◆ What this task involves:
Would you please write out the records below exactly as they appear?

*** Opening of Data to examine ***

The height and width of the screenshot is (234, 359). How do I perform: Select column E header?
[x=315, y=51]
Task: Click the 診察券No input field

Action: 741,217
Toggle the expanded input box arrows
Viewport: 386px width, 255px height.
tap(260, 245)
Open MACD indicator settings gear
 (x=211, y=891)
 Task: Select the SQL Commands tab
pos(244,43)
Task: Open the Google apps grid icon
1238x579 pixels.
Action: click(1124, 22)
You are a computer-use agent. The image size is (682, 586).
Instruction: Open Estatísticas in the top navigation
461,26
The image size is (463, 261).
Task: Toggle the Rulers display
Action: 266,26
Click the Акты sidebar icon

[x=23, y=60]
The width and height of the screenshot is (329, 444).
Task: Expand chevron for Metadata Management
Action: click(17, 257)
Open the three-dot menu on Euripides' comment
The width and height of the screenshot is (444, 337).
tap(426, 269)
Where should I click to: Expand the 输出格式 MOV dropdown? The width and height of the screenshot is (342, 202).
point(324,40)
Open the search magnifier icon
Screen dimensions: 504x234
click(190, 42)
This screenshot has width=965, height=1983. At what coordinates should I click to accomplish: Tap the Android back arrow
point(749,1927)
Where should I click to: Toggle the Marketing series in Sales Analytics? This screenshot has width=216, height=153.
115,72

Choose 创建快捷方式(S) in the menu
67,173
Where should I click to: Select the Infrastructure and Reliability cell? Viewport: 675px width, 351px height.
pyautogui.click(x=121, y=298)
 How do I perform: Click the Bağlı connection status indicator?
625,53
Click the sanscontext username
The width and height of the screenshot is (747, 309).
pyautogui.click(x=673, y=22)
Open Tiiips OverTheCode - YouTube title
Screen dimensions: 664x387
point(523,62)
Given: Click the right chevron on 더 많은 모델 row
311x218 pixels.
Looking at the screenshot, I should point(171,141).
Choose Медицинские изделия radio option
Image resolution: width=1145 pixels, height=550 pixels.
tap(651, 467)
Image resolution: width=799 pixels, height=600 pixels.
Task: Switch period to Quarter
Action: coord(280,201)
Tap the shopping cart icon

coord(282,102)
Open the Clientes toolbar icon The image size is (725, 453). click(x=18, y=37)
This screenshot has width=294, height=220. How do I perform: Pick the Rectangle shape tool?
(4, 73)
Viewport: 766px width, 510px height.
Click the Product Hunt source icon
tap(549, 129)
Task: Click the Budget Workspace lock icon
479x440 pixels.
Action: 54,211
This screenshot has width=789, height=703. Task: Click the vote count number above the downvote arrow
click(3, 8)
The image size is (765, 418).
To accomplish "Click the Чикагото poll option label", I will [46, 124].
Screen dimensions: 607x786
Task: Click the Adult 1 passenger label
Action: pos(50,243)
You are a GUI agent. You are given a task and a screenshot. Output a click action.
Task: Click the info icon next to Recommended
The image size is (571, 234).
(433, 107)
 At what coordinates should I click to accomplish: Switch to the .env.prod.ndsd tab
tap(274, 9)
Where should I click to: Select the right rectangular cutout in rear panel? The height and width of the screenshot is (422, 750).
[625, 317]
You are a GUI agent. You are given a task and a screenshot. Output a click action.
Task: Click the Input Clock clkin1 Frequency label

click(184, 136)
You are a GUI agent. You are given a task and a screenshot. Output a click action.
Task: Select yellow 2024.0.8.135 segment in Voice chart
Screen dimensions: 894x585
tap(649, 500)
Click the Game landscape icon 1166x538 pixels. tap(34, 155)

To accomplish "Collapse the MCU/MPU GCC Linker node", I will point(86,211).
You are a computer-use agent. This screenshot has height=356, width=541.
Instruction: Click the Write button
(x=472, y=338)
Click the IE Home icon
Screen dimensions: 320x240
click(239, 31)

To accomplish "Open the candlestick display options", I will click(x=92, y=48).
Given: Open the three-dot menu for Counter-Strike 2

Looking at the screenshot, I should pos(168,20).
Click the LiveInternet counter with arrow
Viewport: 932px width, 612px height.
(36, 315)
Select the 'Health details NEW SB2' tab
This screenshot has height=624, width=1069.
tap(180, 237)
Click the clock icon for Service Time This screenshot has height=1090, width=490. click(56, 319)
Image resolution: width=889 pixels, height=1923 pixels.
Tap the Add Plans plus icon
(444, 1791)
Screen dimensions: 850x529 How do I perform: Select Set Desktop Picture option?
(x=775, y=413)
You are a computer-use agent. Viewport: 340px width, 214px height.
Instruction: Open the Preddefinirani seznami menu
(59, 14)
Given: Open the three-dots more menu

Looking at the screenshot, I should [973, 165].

*** Close of Data to examine ***

◆ Expected answer:
The height and width of the screenshot is (234, 359). How do I perform: Select column E header?
[x=315, y=51]
Task: Click the 診察券No input field

Action: 741,217
Toggle the expanded input box arrows
Viewport: 386px width, 255px height.
tap(260, 245)
Open MACD indicator settings gear
 (x=211, y=891)
 Task: Select the SQL Commands tab
pos(244,43)
Task: Open the Google apps grid icon
1238x579 pixels.
Action: click(1124, 22)
You are a computer-use agent. The image size is (682, 586).
Instruction: Open Estatísticas in the top navigation
461,26
The image size is (463, 261).
Task: Toggle the Rulers display
Action: 266,26
Click the Акты sidebar icon

[x=23, y=60]
The width and height of the screenshot is (329, 444).
Task: Expand chevron for Metadata Management
Action: click(17, 257)
Open the three-dot menu on Euripides' comment
The width and height of the screenshot is (444, 337).
tap(426, 269)
Where should I click to: Expand the 输出格式 MOV dropdown? The width and height of the screenshot is (342, 202).
point(324,40)
Open the search magnifier icon
Screen dimensions: 504x234
click(190, 42)
This screenshot has width=965, height=1983. At what coordinates should I click to accomplish: Tap the Android back arrow
point(749,1927)
Where should I click to: Toggle the Marketing series in Sales Analytics? This screenshot has width=216, height=153.
115,72

Choose 创建快捷方式(S) in the menu
67,173
Where should I click to: Select the Infrastructure and Reliability cell? Viewport: 675px width, 351px height.
pyautogui.click(x=121, y=298)
 How do I perform: Click the Bağlı connection status indicator?
625,53
Click the sanscontext username
The width and height of the screenshot is (747, 309).
pyautogui.click(x=673, y=22)
Open Tiiips OverTheCode - YouTube title
Screen dimensions: 664x387
point(523,62)
Given: Click the right chevron on 더 많은 모델 row
311x218 pixels.
Looking at the screenshot, I should point(171,141).
Choose Медицинские изделия radio option
Image resolution: width=1145 pixels, height=550 pixels.
tap(651, 467)
Image resolution: width=799 pixels, height=600 pixels.
Task: Switch period to Quarter
Action: coord(280,201)
Tap the shopping cart icon

coord(282,102)
Open the Clientes toolbar icon The image size is (725, 453). click(x=18, y=37)
This screenshot has width=294, height=220. How do I perform: Pick the Rectangle shape tool?
(4, 73)
Viewport: 766px width, 510px height.
Click the Product Hunt source icon
tap(549, 129)
Task: Click the Budget Workspace lock icon
479x440 pixels.
Action: 54,211
This screenshot has width=789, height=703. Task: Click the vote count number above the downvote arrow
click(3, 8)
The image size is (765, 418).
To accomplish "Click the Чикагото poll option label", I will [46, 124].
Screen dimensions: 607x786
Task: Click the Adult 1 passenger label
Action: pos(50,243)
You are a GUI agent. You are given a task and a screenshot. Output a click action.
Task: Click the info icon next to Recommended
The image size is (571, 234).
(433, 107)
 At what coordinates should I click to accomplish: Switch to the .env.prod.ndsd tab
tap(274, 9)
Where should I click to: Select the right rectangular cutout in rear panel? The height and width of the screenshot is (422, 750).
[625, 317]
You are a GUI agent. You are given a task and a screenshot. Output a click action.
Task: Click the Input Clock clkin1 Frequency label

click(184, 136)
You are a GUI agent. You are given a task and a screenshot. Output a click action.
Task: Select yellow 2024.0.8.135 segment in Voice chart
Screen dimensions: 894x585
tap(649, 500)
Click the Game landscape icon 1166x538 pixels. tap(34, 155)

To accomplish "Collapse the MCU/MPU GCC Linker node", I will point(86,211).
You are a computer-use agent. This screenshot has height=356, width=541.
Instruction: Click the Write button
(x=472, y=338)
Click the IE Home icon
Screen dimensions: 320x240
click(239, 31)

To accomplish "Open the candlestick display options", I will click(x=92, y=48).
Given: Open the three-dot menu for Counter-Strike 2

Looking at the screenshot, I should pos(168,20).
Click the LiveInternet counter with arrow
Viewport: 932px width, 612px height.
(36, 315)
Select the 'Health details NEW SB2' tab
This screenshot has height=624, width=1069.
tap(180, 237)
Click the clock icon for Service Time This screenshot has height=1090, width=490. click(56, 319)
Image resolution: width=889 pixels, height=1923 pixels.
Tap the Add Plans plus icon
(444, 1791)
Screen dimensions: 850x529 How do I perform: Select Set Desktop Picture option?
(x=775, y=413)
You are a computer-use agent. Viewport: 340px width, 214px height.
Instruction: Open the Preddefinirani seznami menu
(59, 14)
Given: Open the three-dots more menu

Looking at the screenshot, I should [973, 165].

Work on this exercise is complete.